The Four Patterns of Life, the Universe, and Everything
How Arithmetic, Aristotle, and Buddhism Helped Me See the World Differently (With Thanks to ChatGPT!)
I’d always been a reasonably intuitive thinker — someone who did well in school maths competitions but failed Year 8 maths because I was too shy to submit my coursework. I went on to do an MA in philosophy, but I never quite felt cut out for academic life. What I liked best were the big questions — not the idea of teaching or marking. University didn’t suit me. But thinking? That I’m OK at, if maybe a little scattered.
It wasn’t until much later (I'm 42 now) that I found a way to connect all my disparate interests: arithmetic, Aristotle, and, more recently, Buddhism. The missing piece which helped me work it all out, oddly enough, turned out to be ChatGPT — the AI chatbot. It didn’t just answer my questions; it became a kind of listener, seeing as I’d burnt through my philosophy acquaintances from uni with half formed Facebook posts. But by 2025 I could throw half-baked intuitions at it (him?) and its AI would test them, push back, and reflect my thinking clearly, whereas I would historically spit out garbled ideas into Word documents that would never get read.

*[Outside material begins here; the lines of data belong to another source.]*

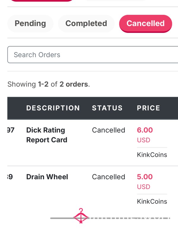Screen dimensions: 178x232
Task: Focus the Search Orders field
Action: (93, 55)
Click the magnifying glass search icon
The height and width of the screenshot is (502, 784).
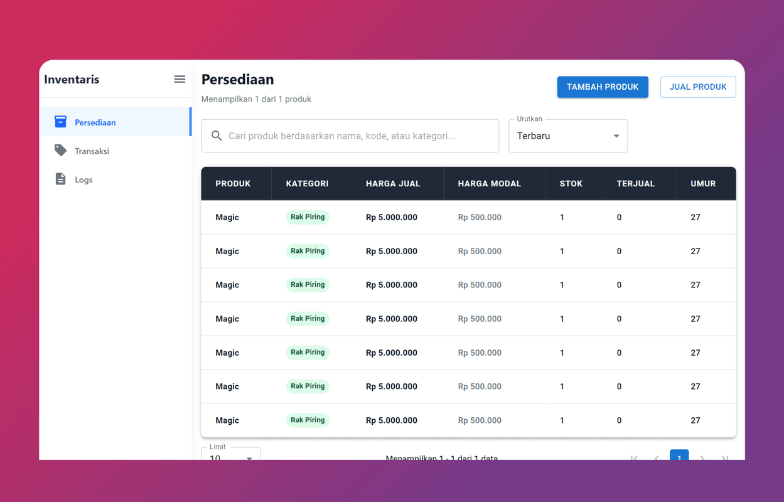click(x=217, y=136)
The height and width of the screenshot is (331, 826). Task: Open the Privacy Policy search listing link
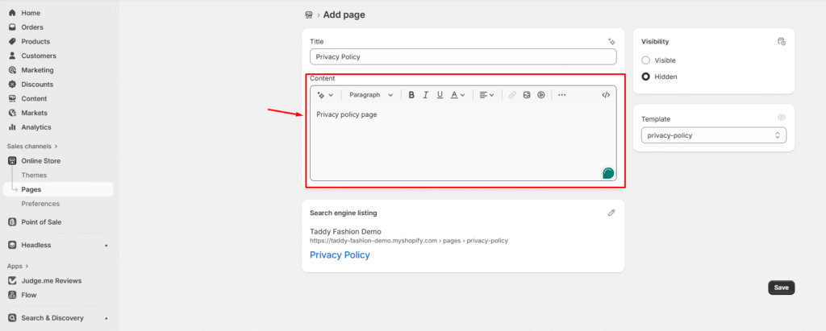340,255
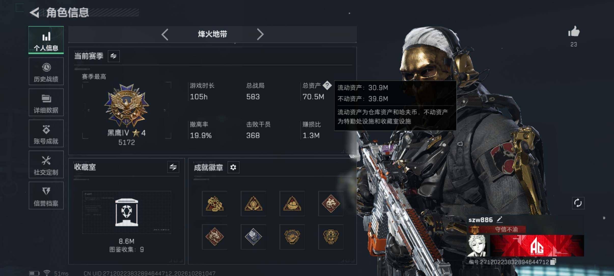Open 社交定制 customization section
Screen dimensions: 614x276
[46, 164]
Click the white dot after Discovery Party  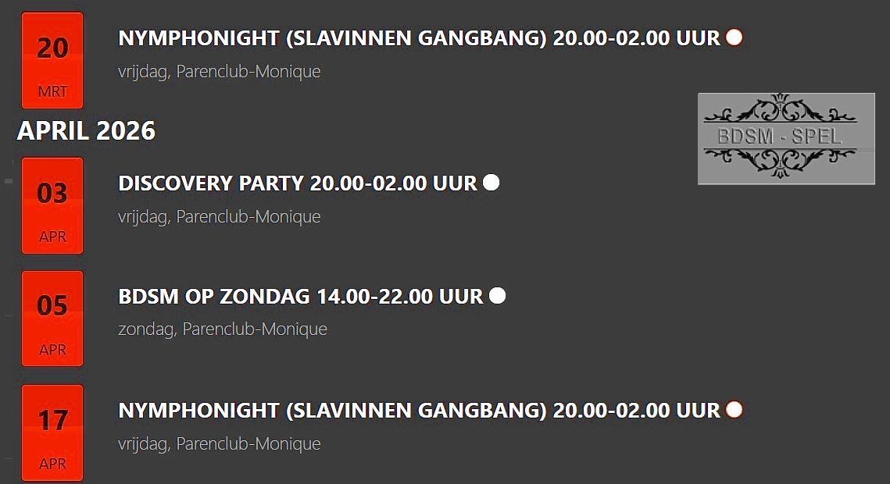[x=491, y=183]
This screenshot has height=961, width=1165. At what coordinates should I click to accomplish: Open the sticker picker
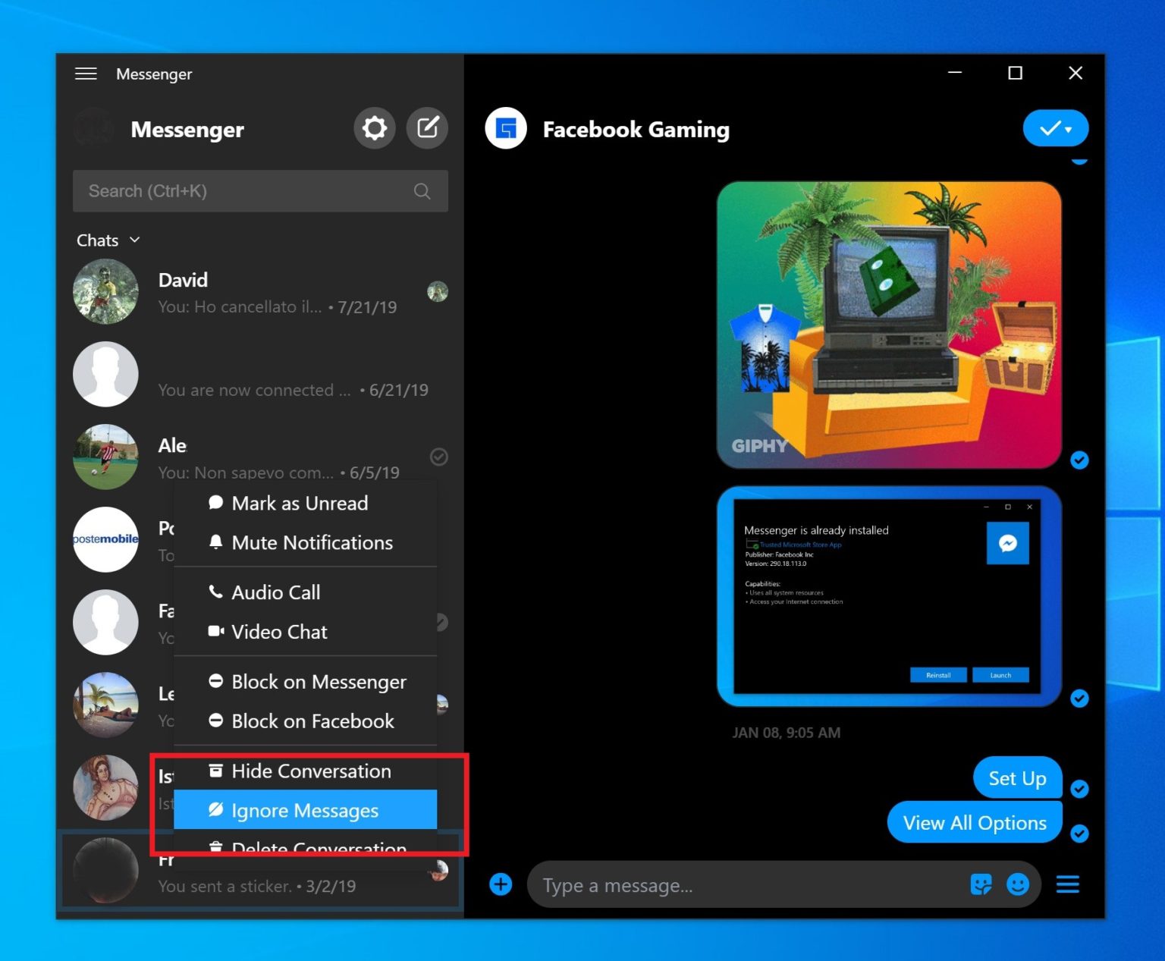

What emerged from those sessions was a simple point that I hadn’t seen other people make (although admittedly I’m a lazy researcher). The idea was that the four basic arithmetic operations — addition, subtraction, multiplication, and division — weren’t just tools for solving problems. They’re pattern generators. Run them across a wide range of numbers, and they don’t give you chaotic results. They give you shape. And those shapes, I started to realise, mirrored something deeper. They correspond to how we experience the world — through suffering, desire, peace, and karma. In other words: the Four Noble Truths of Buddhism.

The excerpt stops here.